_What is needed_
Please reproduce every one of the items below word for word, changing nothing.

Dataset excerpt
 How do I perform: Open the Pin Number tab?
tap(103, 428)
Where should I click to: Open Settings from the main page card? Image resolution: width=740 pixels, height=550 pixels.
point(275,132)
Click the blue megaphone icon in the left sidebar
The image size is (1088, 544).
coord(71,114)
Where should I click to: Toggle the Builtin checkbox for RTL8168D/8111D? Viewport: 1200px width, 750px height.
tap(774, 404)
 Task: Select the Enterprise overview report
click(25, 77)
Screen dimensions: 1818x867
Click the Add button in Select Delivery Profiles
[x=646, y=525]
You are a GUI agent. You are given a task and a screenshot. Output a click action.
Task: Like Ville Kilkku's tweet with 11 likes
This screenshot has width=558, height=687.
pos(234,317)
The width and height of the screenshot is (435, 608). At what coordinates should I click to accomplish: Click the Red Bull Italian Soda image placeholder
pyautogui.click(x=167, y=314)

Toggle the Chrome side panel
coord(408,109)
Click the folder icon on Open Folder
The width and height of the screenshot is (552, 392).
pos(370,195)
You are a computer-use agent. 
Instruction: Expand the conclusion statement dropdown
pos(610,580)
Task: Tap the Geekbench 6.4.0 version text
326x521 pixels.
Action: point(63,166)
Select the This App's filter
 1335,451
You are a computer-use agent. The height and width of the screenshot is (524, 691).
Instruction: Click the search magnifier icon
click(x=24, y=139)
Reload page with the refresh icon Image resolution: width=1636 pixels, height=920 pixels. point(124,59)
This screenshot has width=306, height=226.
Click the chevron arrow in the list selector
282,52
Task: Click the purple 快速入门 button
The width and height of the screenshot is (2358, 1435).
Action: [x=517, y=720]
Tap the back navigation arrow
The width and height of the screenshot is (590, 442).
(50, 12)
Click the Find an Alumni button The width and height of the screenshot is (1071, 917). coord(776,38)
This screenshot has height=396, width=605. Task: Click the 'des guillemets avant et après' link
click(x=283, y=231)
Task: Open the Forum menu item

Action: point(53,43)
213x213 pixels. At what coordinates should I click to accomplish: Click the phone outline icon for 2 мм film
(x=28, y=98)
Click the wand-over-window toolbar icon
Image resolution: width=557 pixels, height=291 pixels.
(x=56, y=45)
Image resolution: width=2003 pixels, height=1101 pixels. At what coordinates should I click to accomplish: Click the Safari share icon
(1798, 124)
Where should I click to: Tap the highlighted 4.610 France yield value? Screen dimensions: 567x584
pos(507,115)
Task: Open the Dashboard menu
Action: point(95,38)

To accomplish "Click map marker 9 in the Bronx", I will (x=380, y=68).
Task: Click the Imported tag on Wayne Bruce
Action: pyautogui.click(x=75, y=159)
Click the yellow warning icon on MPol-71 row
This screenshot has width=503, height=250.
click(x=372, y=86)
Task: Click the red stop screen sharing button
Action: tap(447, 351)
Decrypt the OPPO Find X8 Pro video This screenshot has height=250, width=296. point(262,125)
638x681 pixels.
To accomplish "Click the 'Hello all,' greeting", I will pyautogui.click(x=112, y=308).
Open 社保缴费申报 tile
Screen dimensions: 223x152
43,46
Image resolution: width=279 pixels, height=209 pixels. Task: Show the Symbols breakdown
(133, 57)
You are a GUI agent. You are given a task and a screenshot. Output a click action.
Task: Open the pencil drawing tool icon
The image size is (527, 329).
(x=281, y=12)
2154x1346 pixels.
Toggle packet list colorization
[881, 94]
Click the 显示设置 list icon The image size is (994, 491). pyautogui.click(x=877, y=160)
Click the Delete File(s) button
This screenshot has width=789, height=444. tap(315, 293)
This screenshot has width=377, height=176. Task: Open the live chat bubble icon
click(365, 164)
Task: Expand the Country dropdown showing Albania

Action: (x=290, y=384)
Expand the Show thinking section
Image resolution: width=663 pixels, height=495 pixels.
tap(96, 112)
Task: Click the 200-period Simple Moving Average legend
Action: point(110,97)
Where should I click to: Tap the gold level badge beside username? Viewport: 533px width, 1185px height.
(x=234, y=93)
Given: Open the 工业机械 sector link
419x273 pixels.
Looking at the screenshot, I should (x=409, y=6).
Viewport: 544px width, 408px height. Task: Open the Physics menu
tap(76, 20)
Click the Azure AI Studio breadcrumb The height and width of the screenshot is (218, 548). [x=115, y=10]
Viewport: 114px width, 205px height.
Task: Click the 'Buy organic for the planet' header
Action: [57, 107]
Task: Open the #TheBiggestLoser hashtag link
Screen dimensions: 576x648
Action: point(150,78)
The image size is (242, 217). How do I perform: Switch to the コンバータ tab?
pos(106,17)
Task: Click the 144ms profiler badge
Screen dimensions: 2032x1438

_The result_
 How do I perform: Open the Pin Number tab?
tap(103, 428)
Where should I click to: Open Settings from the main page card? Image resolution: width=740 pixels, height=550 pixels.
point(275,132)
Click the blue megaphone icon in the left sidebar
The image size is (1088, 544).
coord(71,114)
Where should I click to: Toggle the Builtin checkbox for RTL8168D/8111D? Viewport: 1200px width, 750px height.
tap(774, 404)
 Task: Select the Enterprise overview report
click(25, 77)
Screen dimensions: 1818x867
Click the Add button in Select Delivery Profiles
[x=646, y=525]
You are a GUI agent. You are given a task and a screenshot. Output a click action.
Task: Like Ville Kilkku's tweet with 11 likes
This screenshot has width=558, height=687.
pos(234,317)
The width and height of the screenshot is (435, 608). At what coordinates should I click to accomplish: Click the Red Bull Italian Soda image placeholder
pyautogui.click(x=167, y=314)

Toggle the Chrome side panel
coord(408,109)
Click the folder icon on Open Folder
The width and height of the screenshot is (552, 392).
pos(370,195)
You are a computer-use agent. 
Instruction: Expand the conclusion statement dropdown
pos(610,580)
Task: Tap the Geekbench 6.4.0 version text
326x521 pixels.
Action: point(63,166)
Select the This App's filter
 1335,451
You are a computer-use agent. The height and width of the screenshot is (524, 691).
Instruction: Click the search magnifier icon
click(x=24, y=139)
Reload page with the refresh icon Image resolution: width=1636 pixels, height=920 pixels. point(124,59)
This screenshot has width=306, height=226.
Click the chevron arrow in the list selector
282,52
Task: Click the purple 快速入门 button
The width and height of the screenshot is (2358, 1435).
Action: [x=517, y=720]
Tap the back navigation arrow
The width and height of the screenshot is (590, 442).
(50, 12)
Click the Find an Alumni button The width and height of the screenshot is (1071, 917). coord(776,38)
This screenshot has height=396, width=605. Task: Click the 'des guillemets avant et après' link
click(x=283, y=231)
Task: Open the Forum menu item

Action: point(53,43)
213x213 pixels. At what coordinates should I click to accomplish: Click the phone outline icon for 2 мм film
(x=28, y=98)
Click the wand-over-window toolbar icon
Image resolution: width=557 pixels, height=291 pixels.
(x=56, y=45)
Image resolution: width=2003 pixels, height=1101 pixels. At what coordinates should I click to accomplish: Click the Safari share icon
(1798, 124)
Where should I click to: Tap the highlighted 4.610 France yield value? Screen dimensions: 567x584
pos(507,115)
Task: Open the Dashboard menu
Action: point(95,38)

To accomplish "Click map marker 9 in the Bronx", I will (x=380, y=68).
Task: Click the Imported tag on Wayne Bruce
Action: pyautogui.click(x=75, y=159)
Click the yellow warning icon on MPol-71 row
This screenshot has width=503, height=250.
click(x=372, y=86)
Task: Click the red stop screen sharing button
Action: tap(447, 351)
Decrypt the OPPO Find X8 Pro video This screenshot has height=250, width=296. point(262,125)
638x681 pixels.
To accomplish "Click the 'Hello all,' greeting", I will pyautogui.click(x=112, y=308).
Open 社保缴费申报 tile
Screen dimensions: 223x152
43,46
Image resolution: width=279 pixels, height=209 pixels. Task: Show the Symbols breakdown
(133, 57)
You are a GUI agent. You are given a task and a screenshot. Output a click action.
Task: Open the pencil drawing tool icon
The image size is (527, 329).
(x=281, y=12)
2154x1346 pixels.
Toggle packet list colorization
[881, 94]
Click the 显示设置 list icon The image size is (994, 491). pyautogui.click(x=877, y=160)
Click the Delete File(s) button
This screenshot has width=789, height=444. tap(315, 293)
This screenshot has width=377, height=176. Task: Open the live chat bubble icon
click(365, 164)
Task: Expand the Country dropdown showing Albania

Action: (x=290, y=384)
Expand the Show thinking section
Image resolution: width=663 pixels, height=495 pixels.
tap(96, 112)
Task: Click the 200-period Simple Moving Average legend
Action: point(110,97)
Where should I click to: Tap the gold level badge beside username? Viewport: 533px width, 1185px height.
(x=234, y=93)
Given: Open the 工业机械 sector link
419x273 pixels.
Looking at the screenshot, I should (x=409, y=6).
Viewport: 544px width, 408px height. Task: Open the Physics menu
tap(76, 20)
Click the Azure AI Studio breadcrumb The height and width of the screenshot is (218, 548). [x=115, y=10]
Viewport: 114px width, 205px height.
Task: Click the 'Buy organic for the planet' header
Action: [57, 107]
Task: Open the #TheBiggestLoser hashtag link
Screen dimensions: 576x648
Action: point(150,78)
The image size is (242, 217). How do I perform: Switch to the コンバータ tab?
pos(106,17)
Task: Click the 144ms profiler badge
Screen dimensions: 2032x1438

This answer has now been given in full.